The problem
Set down only these lines, exactly: the line containing "How do I perform: Click" and all lines through the end of the data below. Omit pictures.

Stored items
● ● ● ●

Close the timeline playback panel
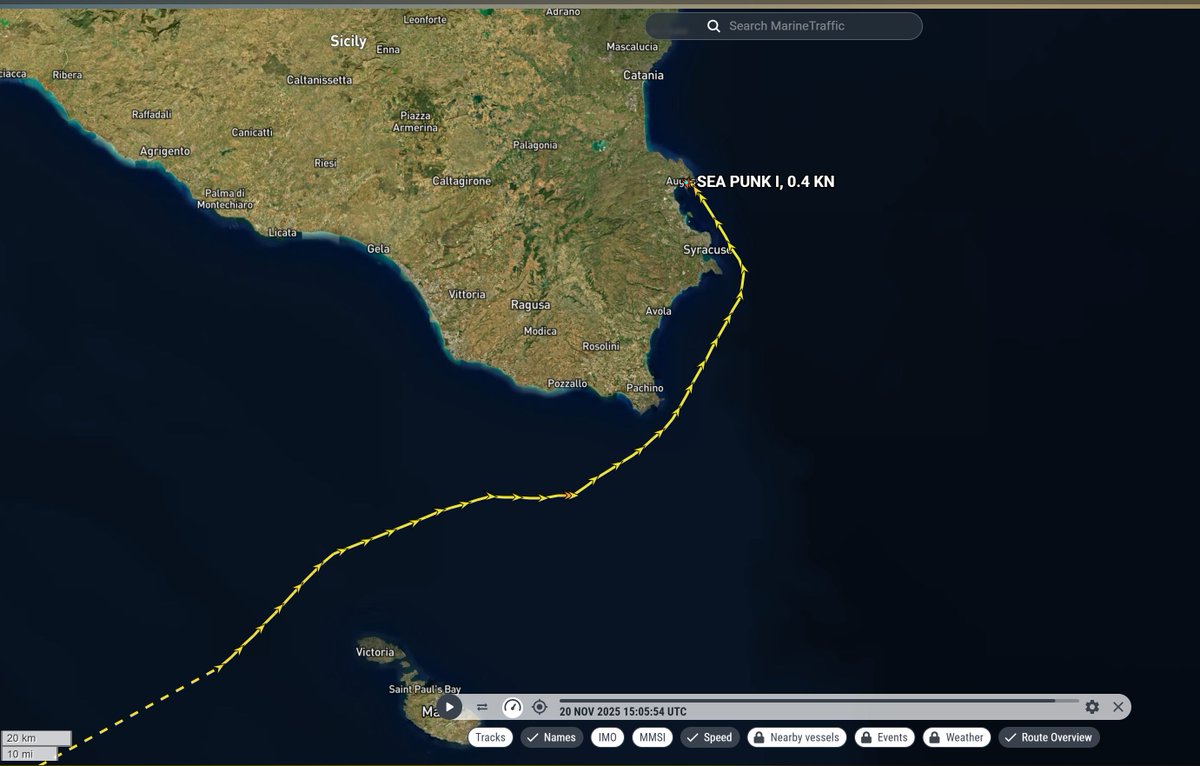pyautogui.click(x=1117, y=707)
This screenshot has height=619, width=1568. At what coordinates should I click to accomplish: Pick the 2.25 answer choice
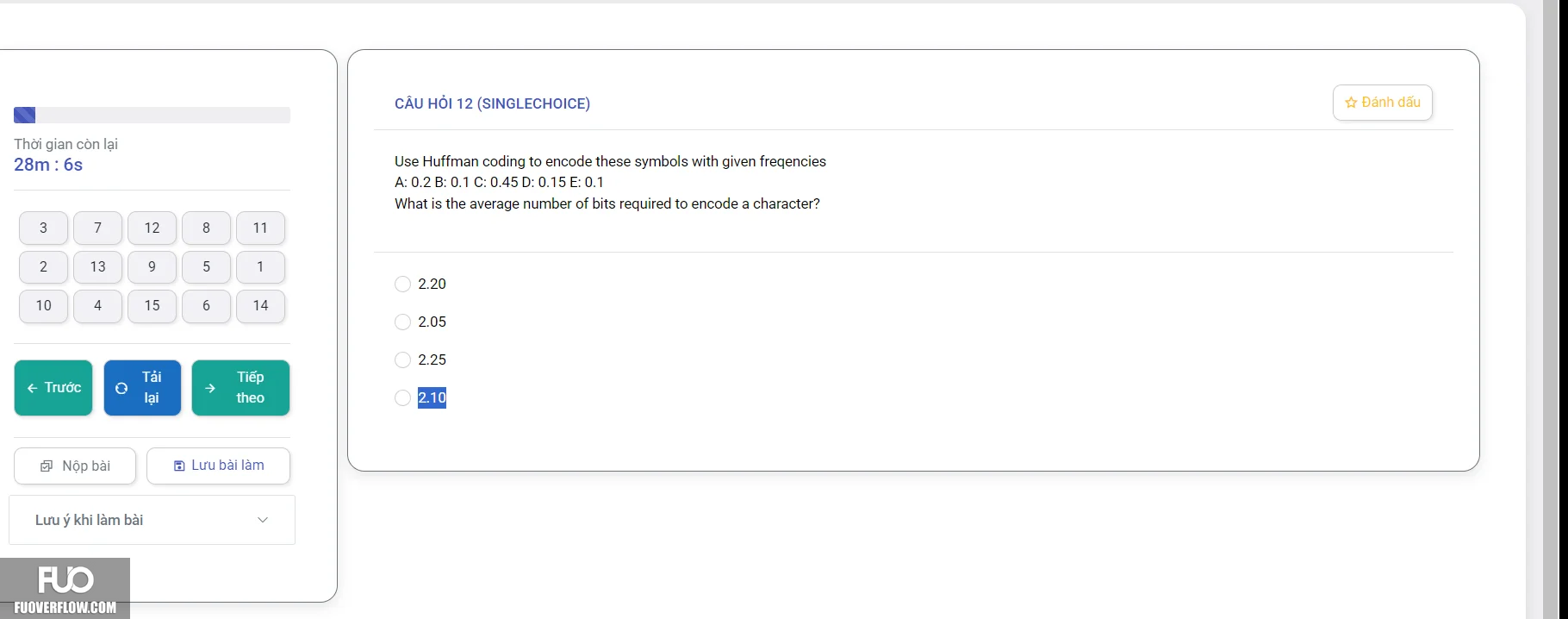(x=402, y=360)
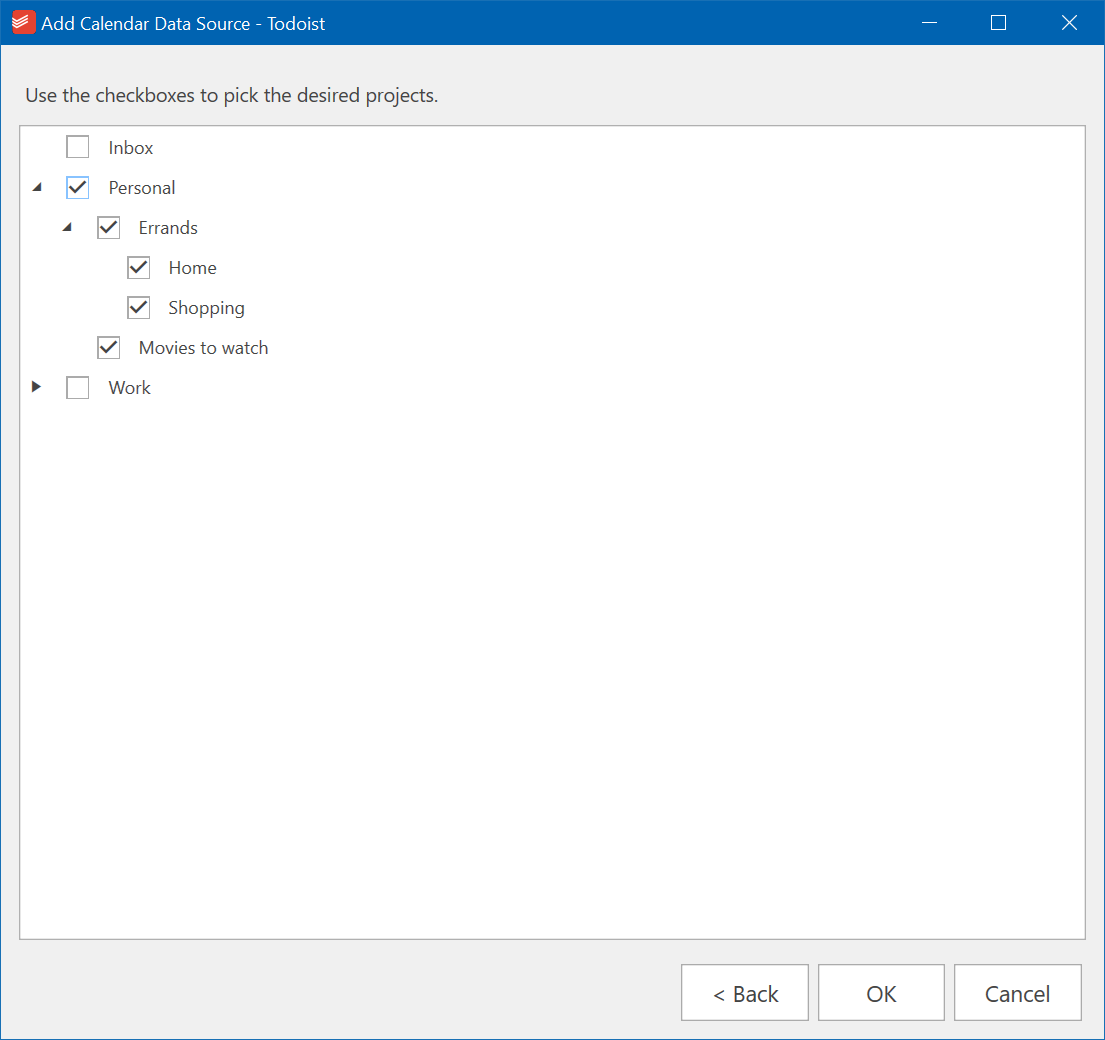1105x1040 pixels.
Task: Uncheck the Home project checkbox
Action: pos(139,268)
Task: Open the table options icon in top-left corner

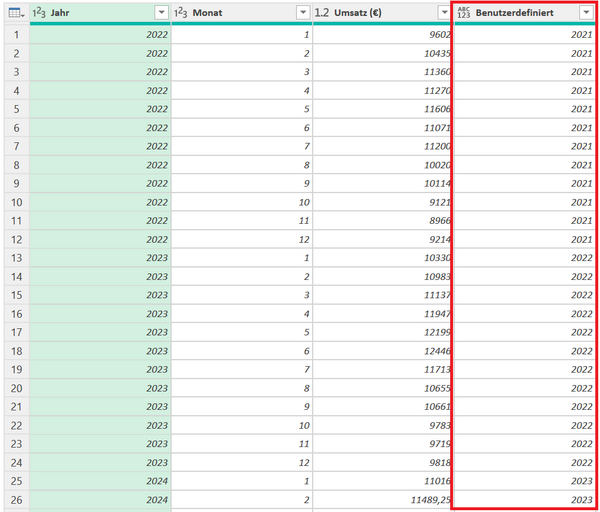Action: (x=14, y=12)
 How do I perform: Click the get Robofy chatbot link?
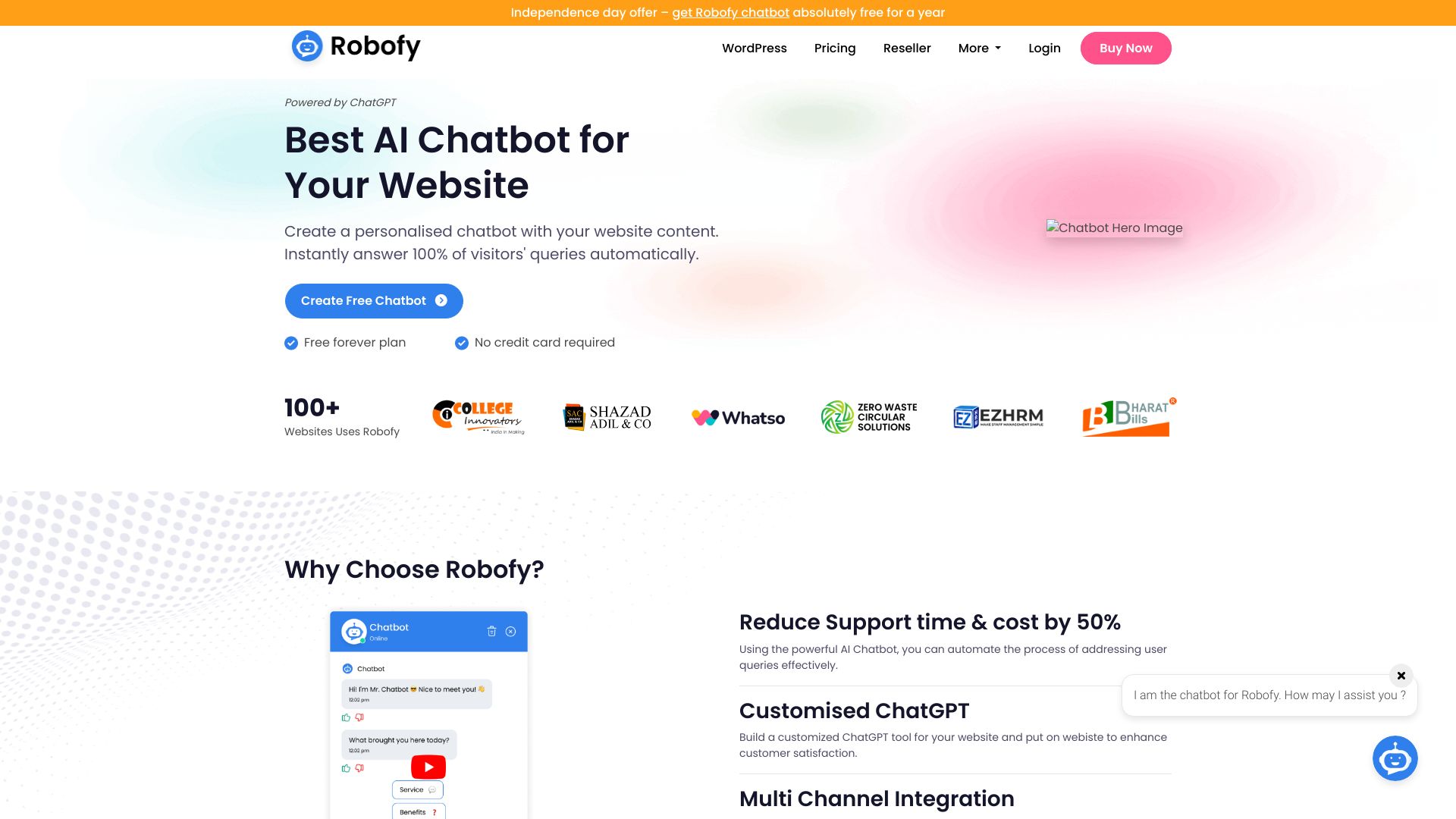tap(730, 12)
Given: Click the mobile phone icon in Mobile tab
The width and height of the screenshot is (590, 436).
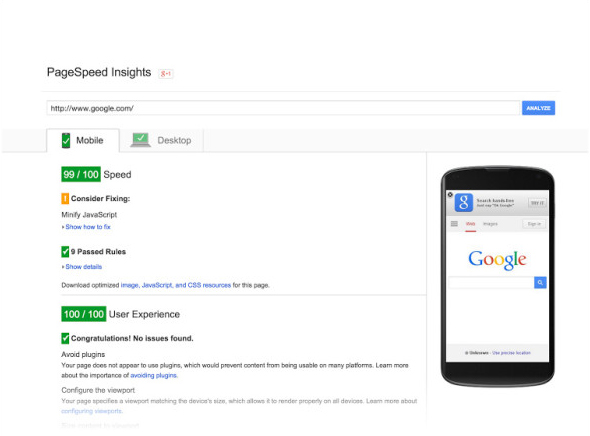Looking at the screenshot, I should click(x=66, y=140).
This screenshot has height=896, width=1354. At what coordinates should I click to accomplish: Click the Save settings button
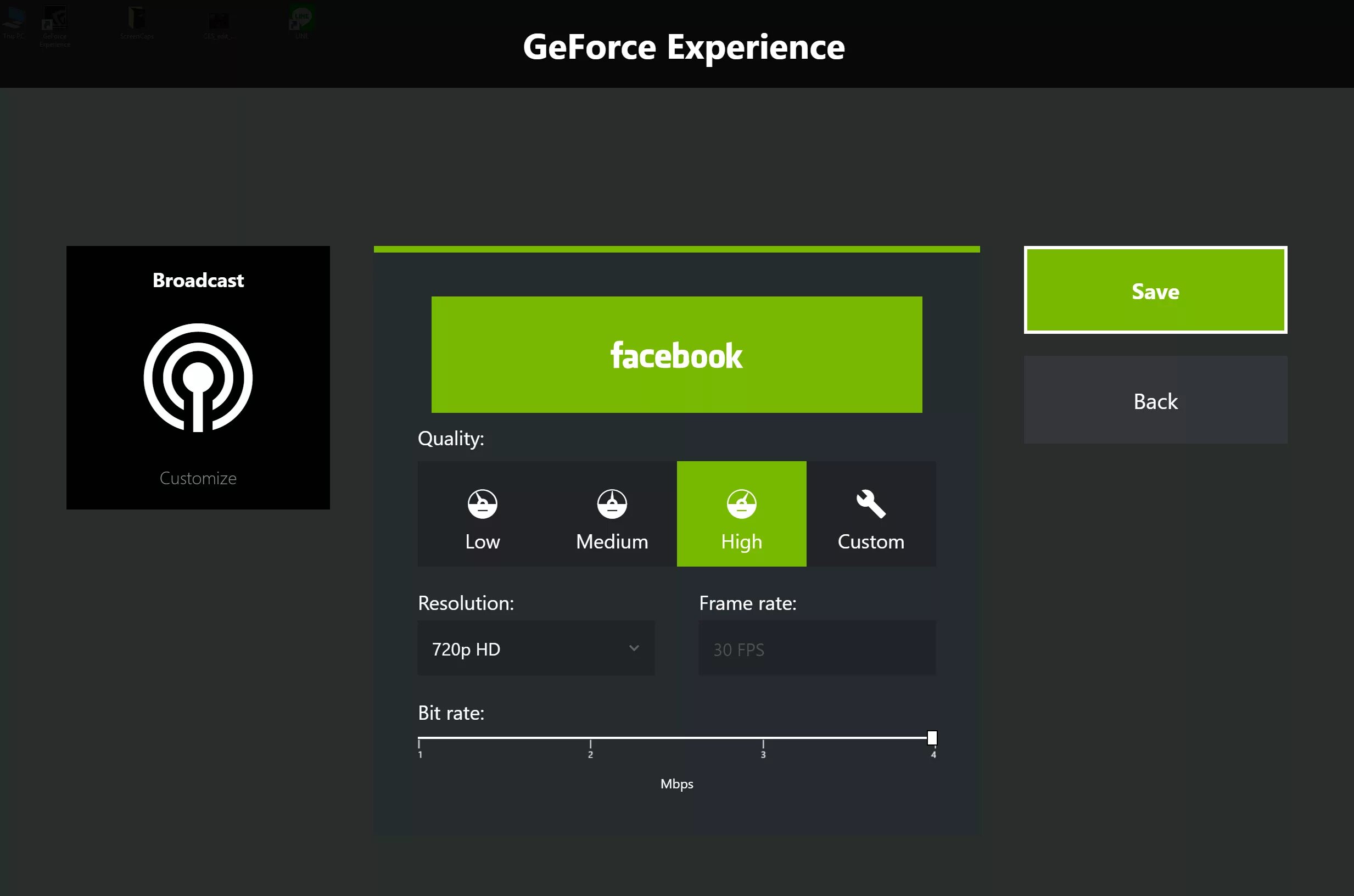(x=1155, y=290)
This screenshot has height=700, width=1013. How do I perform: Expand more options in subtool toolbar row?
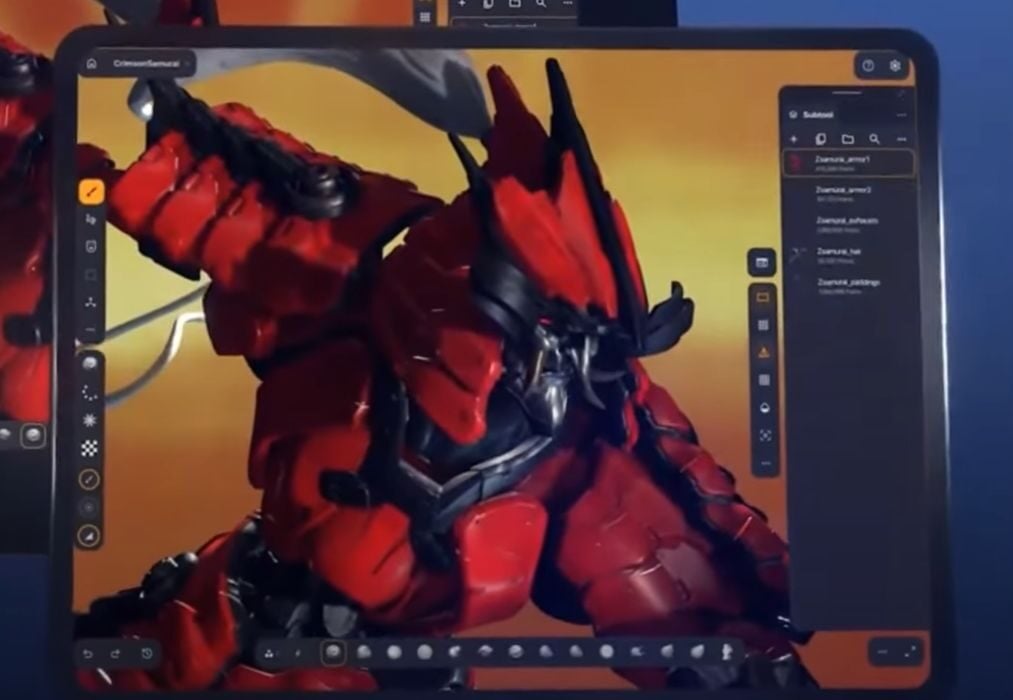point(902,139)
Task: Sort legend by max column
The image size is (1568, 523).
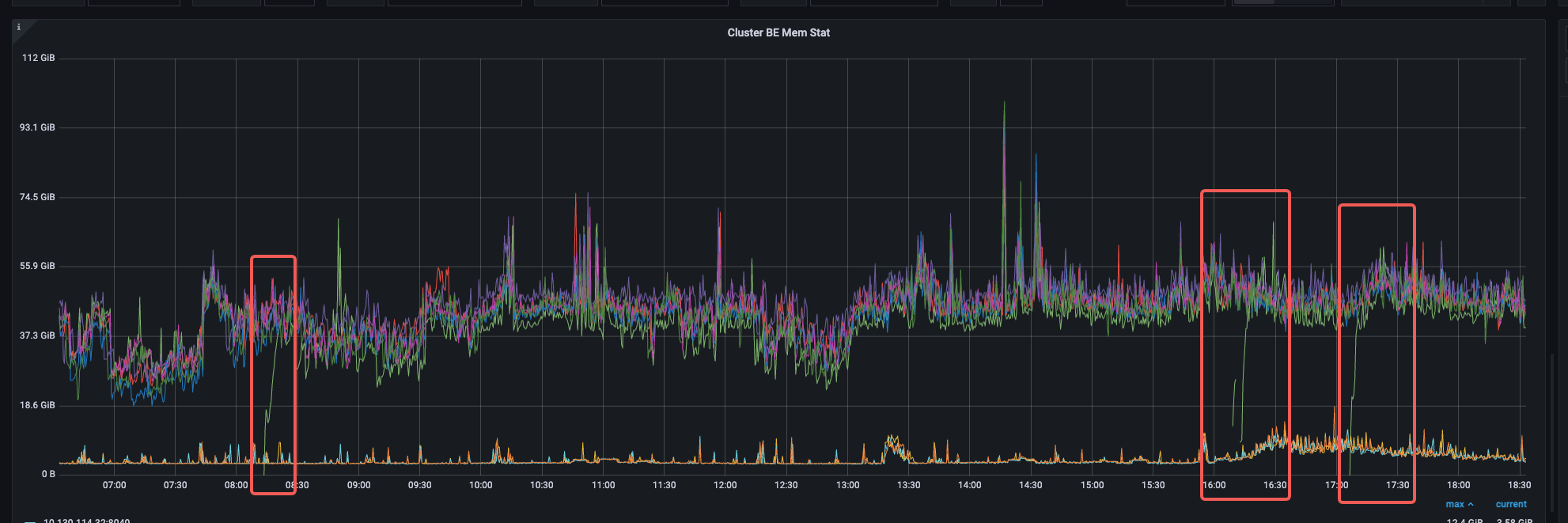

● ● ● ●

Solution
 How do I perform: Click the get Robofy chatbot link?
tap(730, 12)
Given: Click the mobile phone icon in Mobile tab
The width and height of the screenshot is (590, 436).
Looking at the screenshot, I should click(x=66, y=140).
This screenshot has height=896, width=1354. At what coordinates should I click to accomplish: Click the Save settings button
(x=1155, y=290)
This screenshot has height=700, width=1013. How do I perform: Expand more options in subtool toolbar row?
point(902,139)
Task: Sort legend by max column
The image size is (1568, 523).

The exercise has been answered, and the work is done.